Saturday, May 11, 2013

Fifth Week of the Native Orchid Season - Fairy Slippers, Three Coralroots and Two Rarities

May 5-11

On Friday, May 10th, I managed to get out to three different places here in Western Washington, one of them with a new friend.  A fellow member of the Mount Baker Orchid Society had reported a location for the unspotted yellow form of the Western Spotted Coralroot and had put me in touch with Phyllis, who agreed to show me where it and several white Fairy Slippers could be found.  This, then, is Corallorhiza maculata var. occidentalis fma. immaculata.

We were out for several hours Friday and I saw both the white Fairy Slippers she had found and the yellow Coralroots and was able to get photos of both.  The Fairy Slippers are near the end of their season and the yellow Coralroots are just starting to bloom, but it was exciting and satisfying to see these rarities.  I went on to several other locations (more on that below) after parting way with Phyllis, and found some other native orchids at those locations, so it was a very good day.

The white Fairy Slipper is Calypso bulbosa var. occidentalis, fma. niveaVariety occidentalis refers to the fact that this is the Western Fairy Slipper, and forma nivea mean that this is the white form.  The Coralroot is Corallorhiza maculata var. occidentalis fma. immaculataVariety occidentalis refers again to the fact that this is the western variety of the Spotted Coralroot, and forma immaculata to the fact that it is unspotted (in this case unspotted and yellow).

We found several lighter forms of the Fairy Slipper.  They seem rather common, though it is not always easy to tell if the flower is truly a lighter form or whether it has been pollinated and is dying, since they also turn white at that stage.  The pure white form is quite rare, it seems, as is often the case with albino flowers and animals - rare but very beautiful.  The others I saw were the normal pink color.

I found Coralroots at all three locations, the Striped Coralroot, Corallorhiza striata, and many more Western Spotted Coralroot, Corallorhiza maculata var. occidentalis, but all the normally colored forms including both the brown-stemmed (fma. intermedia), and the most common bronze-stemmed forms:

 Striped Coralroot - Corallorhiza striata

Western Spotted Coralroot - Corallorhiza maculata var. occidentalis
(both bronze and brown-stemmed forms)
note the more or less rounded lip, the distinguishing characteristic of this variety

The Western Coralroot, Corallorhiza mertensiana, was just starting to bloom in one location and the flowers were not even fully opened.  This location has the darkest form of this very variable species that I have found anywhere, a very dark reddish-purple.  I'll have to go back and take more photos in a week or two when more are open and will then photograph other color forms at another location where we go to see them every year.


  1. great shots as always.
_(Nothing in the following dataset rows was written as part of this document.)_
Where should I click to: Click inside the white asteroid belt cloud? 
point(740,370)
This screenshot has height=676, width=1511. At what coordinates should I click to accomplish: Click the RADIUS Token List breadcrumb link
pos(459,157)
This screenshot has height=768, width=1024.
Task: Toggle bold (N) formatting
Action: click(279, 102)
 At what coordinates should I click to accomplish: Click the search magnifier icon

I failed today, but we will see what tomorrow brings. GPS are a fickle thing and I did not take the narrative you sent( my mistake).
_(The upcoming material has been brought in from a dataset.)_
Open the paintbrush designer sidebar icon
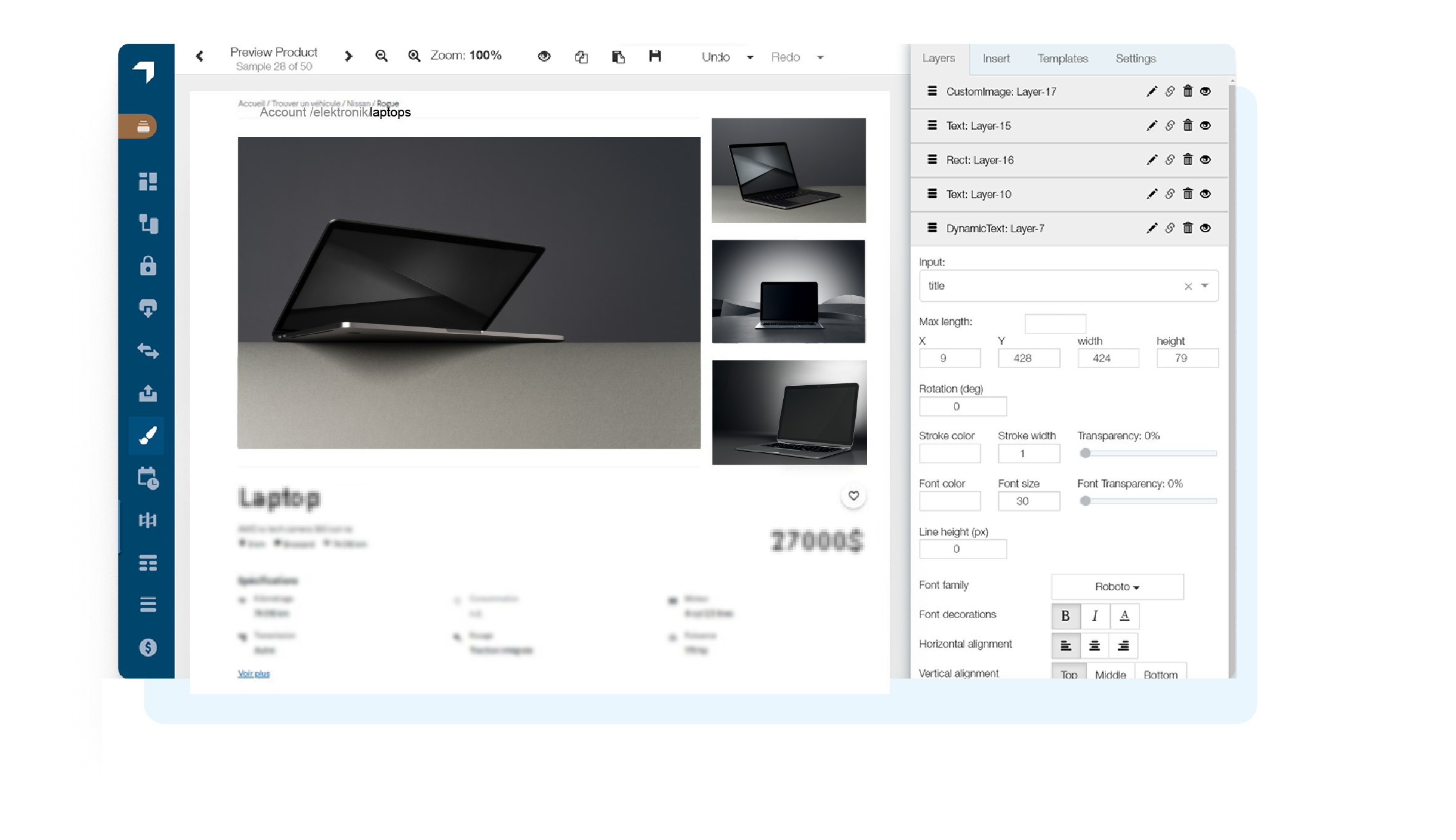Image resolution: width=1456 pixels, height=840 pixels. 147,436
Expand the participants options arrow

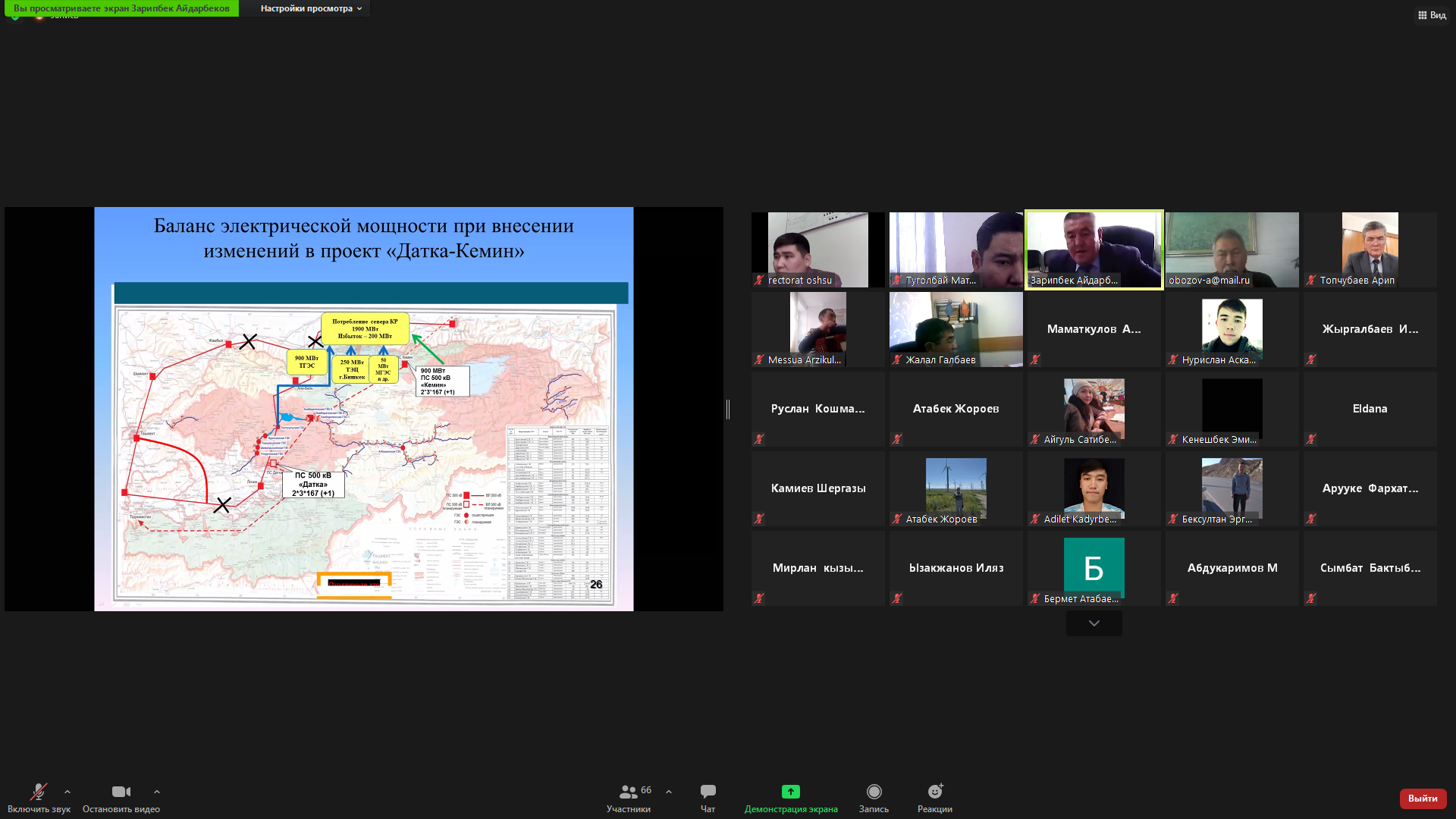point(669,792)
    But it is never a dull moment in these parks

    1. I am really disappointed that your trip today was in vain. I suppose that a trip to any place in the mountains or in our beautiful PNW is not wasted, but I am truly disappointed.
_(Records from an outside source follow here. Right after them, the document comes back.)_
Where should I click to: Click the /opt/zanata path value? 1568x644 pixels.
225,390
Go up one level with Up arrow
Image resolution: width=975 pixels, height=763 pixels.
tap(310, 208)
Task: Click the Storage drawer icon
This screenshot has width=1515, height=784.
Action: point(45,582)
  2. Corallorhiza maculata very beautiful

    1. Thanks, my friend, for commenting. The Coralroot is indeed beautiful and is probably our most common orchid after the Goodyera.

  3. Wow! What colorful plants! You really hit it big, Ron. Thanks for sharing your images with us...

    Jim Fowler, Greenville, SC

    1. This was a very good day in the annals of our orchid hunting. Thanks for commenting, Jim.